Amid concern that a few wealthy Champions League clubs are driving change, the European Professional Football Leagues group wants talks with the next Uefa president soon after the election next Wednesday.
‘‘It is urgent,’’ EPFL chairman Lars-Christer Olsson said yesterday. ‘‘It’s only the leagues defending the European values in European football.’’
The influence of European Club Association members like Real Madrid and Juventus was seen in a new deal for Champions League entries and multibillion-dollar annual prizemoney distribution announced by Uefa last month for the 2018-21 seasons. It kept the 32-team format but the details favoured storied clubs from Spain, Germany, England and Italy.
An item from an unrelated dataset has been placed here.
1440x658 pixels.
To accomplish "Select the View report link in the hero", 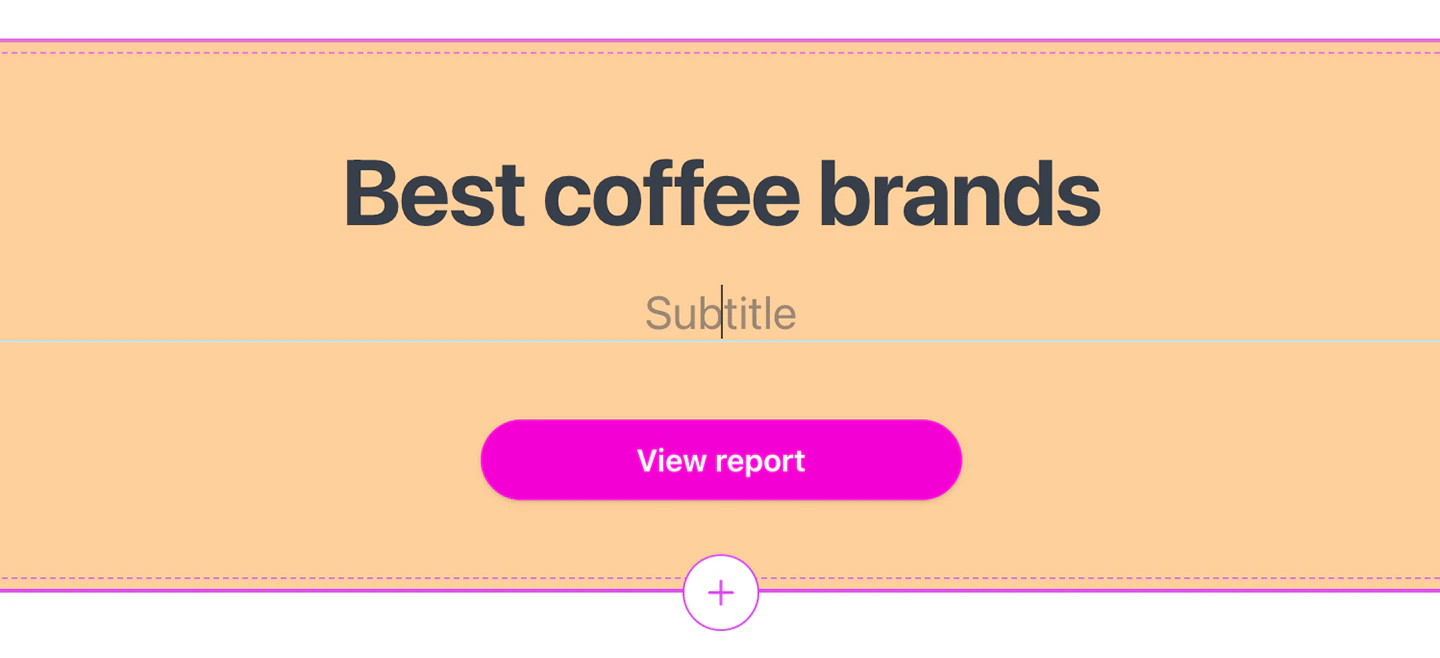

Olsson, a former Uefa chief executive, expects clubs now to push for more changes that suit a wealthy few and threatened national leagues.
‘‘I can also see a risk they are trying to introduce this three or four-tier system in Europe as they have been talking about,’’ Olsson said.
More talks are planned – and more radical proposals are expected – within months when Uefa and ECA leaders begin to shape the Champions League for three seasons from 2021.
ECA chairman Karl-Heinz Rummenigge said this week clubs would stay and work ‘‘under the umbrella’’ of Uefa, when asked if a breakaway Super League backed by Chinese investors was possible.
Still, a Uefa-controlled Super League is an option with, Olsson suggested, Fifa also joining in to expand its Club World Cup currently sponsored by Chinese online retailer Alibaba.
The traditional European football structure already faces upheaval with a mid-season break for the 2022 World Cup in Qatar.
While Champions League matches on Saturdays would be popular with non-European broadcasters and sponsors, Uefa resisted them in recent talks despite the promise of increased revenues. Uefa also presented its deal as a success as it kept all matches in midweek – until the final on a Saturday – and ‘‘keeps the dream alive’’ for all national champions to qualify.